* begin DOCUMENT *

The novel and movie “The Perfect Storm” chronicled the tragic loss of a sword fishing boat and its crew due to the simultaneous occurrence of severe weather events off the coast of New England in 1991, each of which would have been less powerful than the storm created by their combined forces. The election of a presidential candidate strongly committed to unionization, with the backing of all of the major trade unions, combined with a recession economy and its necessary layoffs and wage freezes or reductions, and the real possibility that the Employee Free Choice Act will be enacted, should create a perfect storm of union organizing. Employers need to assess their vulnerability to a unionization drive and initiate pro-active steps to defend against the coming storm.

* end DOCUMENT *

## TASK INSTRUCTIONS
(1) In the passage on union organizing, what forces combine to create a "perfect storm of union organizing"? List each one.
(2) Could you pick up the passage on union organizing after its final sentence and continue it?
The data come from a separate source and are unrelated to the passage on union organizing.

* begin STORED ROWS *

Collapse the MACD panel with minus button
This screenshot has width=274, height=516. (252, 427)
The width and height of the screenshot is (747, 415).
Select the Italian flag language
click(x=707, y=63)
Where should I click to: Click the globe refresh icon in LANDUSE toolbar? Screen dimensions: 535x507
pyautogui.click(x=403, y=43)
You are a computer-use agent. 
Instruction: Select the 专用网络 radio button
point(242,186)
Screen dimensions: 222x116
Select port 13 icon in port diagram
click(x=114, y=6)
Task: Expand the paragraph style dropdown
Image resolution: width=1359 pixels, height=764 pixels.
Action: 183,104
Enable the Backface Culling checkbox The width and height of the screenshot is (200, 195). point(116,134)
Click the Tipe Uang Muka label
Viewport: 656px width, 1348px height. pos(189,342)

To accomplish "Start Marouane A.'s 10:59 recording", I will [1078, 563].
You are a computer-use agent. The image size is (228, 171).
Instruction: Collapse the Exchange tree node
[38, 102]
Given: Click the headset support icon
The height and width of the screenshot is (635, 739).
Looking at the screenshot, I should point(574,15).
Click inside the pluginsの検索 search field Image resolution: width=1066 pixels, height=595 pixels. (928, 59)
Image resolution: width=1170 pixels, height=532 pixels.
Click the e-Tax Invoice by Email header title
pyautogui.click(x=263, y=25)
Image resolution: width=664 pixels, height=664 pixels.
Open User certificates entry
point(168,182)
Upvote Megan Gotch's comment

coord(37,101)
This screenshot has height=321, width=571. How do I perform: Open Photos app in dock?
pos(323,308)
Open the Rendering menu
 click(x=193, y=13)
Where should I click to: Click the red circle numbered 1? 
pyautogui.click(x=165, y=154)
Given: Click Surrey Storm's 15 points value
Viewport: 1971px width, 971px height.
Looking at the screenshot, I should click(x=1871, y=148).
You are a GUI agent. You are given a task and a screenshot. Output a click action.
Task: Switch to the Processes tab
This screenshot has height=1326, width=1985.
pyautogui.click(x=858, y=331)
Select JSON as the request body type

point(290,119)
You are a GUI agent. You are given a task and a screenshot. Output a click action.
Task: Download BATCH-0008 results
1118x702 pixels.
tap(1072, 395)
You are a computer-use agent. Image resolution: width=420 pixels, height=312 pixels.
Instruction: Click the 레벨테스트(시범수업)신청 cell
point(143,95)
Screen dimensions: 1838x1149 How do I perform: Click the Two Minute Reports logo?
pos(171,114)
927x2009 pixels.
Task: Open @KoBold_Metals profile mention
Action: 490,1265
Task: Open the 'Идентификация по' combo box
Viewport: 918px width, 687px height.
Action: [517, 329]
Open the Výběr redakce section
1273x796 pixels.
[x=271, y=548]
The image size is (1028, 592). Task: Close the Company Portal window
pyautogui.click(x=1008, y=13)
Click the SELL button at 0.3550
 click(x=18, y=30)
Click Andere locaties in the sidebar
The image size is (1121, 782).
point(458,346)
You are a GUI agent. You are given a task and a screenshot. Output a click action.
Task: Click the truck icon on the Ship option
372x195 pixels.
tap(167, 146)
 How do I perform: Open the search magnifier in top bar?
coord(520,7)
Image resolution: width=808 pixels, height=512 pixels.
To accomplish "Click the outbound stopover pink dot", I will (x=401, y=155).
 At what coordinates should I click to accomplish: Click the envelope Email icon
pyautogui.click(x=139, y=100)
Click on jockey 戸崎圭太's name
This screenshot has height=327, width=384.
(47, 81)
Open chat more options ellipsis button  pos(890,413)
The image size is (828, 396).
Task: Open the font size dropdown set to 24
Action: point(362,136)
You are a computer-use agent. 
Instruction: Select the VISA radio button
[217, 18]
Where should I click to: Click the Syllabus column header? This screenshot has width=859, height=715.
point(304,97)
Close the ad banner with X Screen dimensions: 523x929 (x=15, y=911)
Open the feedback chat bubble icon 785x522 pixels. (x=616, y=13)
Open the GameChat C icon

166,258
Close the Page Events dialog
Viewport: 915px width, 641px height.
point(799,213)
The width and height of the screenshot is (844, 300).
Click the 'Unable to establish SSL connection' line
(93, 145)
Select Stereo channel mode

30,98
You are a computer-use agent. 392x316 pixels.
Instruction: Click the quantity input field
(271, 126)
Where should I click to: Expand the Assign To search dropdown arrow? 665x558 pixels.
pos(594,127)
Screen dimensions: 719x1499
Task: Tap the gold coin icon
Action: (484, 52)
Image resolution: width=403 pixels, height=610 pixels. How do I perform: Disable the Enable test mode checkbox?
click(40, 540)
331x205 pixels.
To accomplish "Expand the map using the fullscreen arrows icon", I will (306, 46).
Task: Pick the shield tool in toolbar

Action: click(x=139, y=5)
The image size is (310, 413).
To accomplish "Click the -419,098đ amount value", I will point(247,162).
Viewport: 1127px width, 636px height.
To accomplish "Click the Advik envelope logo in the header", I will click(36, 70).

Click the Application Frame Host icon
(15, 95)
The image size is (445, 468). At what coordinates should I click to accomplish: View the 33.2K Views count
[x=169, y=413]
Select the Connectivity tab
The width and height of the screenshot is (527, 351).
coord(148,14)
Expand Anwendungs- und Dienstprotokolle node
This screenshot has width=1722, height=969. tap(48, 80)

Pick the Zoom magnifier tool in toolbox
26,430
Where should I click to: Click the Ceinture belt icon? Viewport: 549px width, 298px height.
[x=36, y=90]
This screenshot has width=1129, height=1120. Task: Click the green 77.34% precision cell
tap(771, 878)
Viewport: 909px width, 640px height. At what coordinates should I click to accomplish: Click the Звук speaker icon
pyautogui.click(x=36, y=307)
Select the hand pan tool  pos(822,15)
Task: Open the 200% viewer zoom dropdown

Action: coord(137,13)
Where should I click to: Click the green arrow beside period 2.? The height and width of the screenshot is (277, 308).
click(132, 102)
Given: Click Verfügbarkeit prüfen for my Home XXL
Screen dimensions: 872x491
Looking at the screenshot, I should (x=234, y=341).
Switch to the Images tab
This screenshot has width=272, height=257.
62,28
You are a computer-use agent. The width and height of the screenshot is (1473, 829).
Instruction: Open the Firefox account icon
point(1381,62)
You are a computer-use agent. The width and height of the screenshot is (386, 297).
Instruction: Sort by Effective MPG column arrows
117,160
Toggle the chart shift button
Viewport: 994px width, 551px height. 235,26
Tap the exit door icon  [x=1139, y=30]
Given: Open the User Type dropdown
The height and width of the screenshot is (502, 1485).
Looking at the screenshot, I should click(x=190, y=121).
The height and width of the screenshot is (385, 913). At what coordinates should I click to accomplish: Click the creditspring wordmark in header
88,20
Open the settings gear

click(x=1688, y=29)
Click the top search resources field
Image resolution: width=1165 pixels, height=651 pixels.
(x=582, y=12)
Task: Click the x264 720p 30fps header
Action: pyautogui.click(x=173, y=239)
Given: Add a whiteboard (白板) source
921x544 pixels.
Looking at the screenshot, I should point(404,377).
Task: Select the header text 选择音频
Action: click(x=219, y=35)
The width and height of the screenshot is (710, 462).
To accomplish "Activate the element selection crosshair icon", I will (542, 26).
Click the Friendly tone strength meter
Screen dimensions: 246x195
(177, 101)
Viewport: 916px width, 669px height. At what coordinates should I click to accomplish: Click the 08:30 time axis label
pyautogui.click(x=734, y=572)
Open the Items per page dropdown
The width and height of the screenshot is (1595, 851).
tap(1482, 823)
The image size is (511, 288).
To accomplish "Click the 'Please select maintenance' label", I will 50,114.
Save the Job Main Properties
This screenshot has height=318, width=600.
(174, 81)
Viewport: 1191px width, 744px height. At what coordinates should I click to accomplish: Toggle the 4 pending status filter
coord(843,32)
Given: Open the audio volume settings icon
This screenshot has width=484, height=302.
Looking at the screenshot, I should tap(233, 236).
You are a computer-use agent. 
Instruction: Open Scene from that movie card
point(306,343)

* end STORED ROWS *

## ANSWERS
(1)
- The election of a presidential candidate strongly committed to unionization, with the backing of all of the major trade unions
- A recession economy and its necessary layoffs and wage freezes or reductions
- The real possibility that the Employee Free Choice Act will be enacted

(2)
THE THREE DRIVERS OF THE STORM

President-elect Obama spoke often and openly during the campaign about unions being a key to prosperity for the middle class. In his standard stump speech, as well as in the many debates, Mr. Obama spoke positively about unions in an effort to strengthen his populist credentials and appeal to traditional Democratic voters. In a speech to the AFL-CIO in Philadelphia last April, Mr. Obama said, “we’re ready to play offense for organized labor. It’s time we had a president who didn’t choke saying the word ‘union.’ A president who strengthens our unions by letting them do what they do best: organize our workers.”

This ringing endorsement of unions should not be underestimated. When President Reagan fired illegally striking air traffic controllers in 1980, he in effect told small and large businesses everywhere that they could stand up to union pressures. His actions energized employers across the country to take a fresh look at how they react to unions and to possible unionization. By talking about unions so openly, President-elect Obama may have the same energizing effect on union organizers and on employees who are not presently working under union contracts. This will be one driver of the storm.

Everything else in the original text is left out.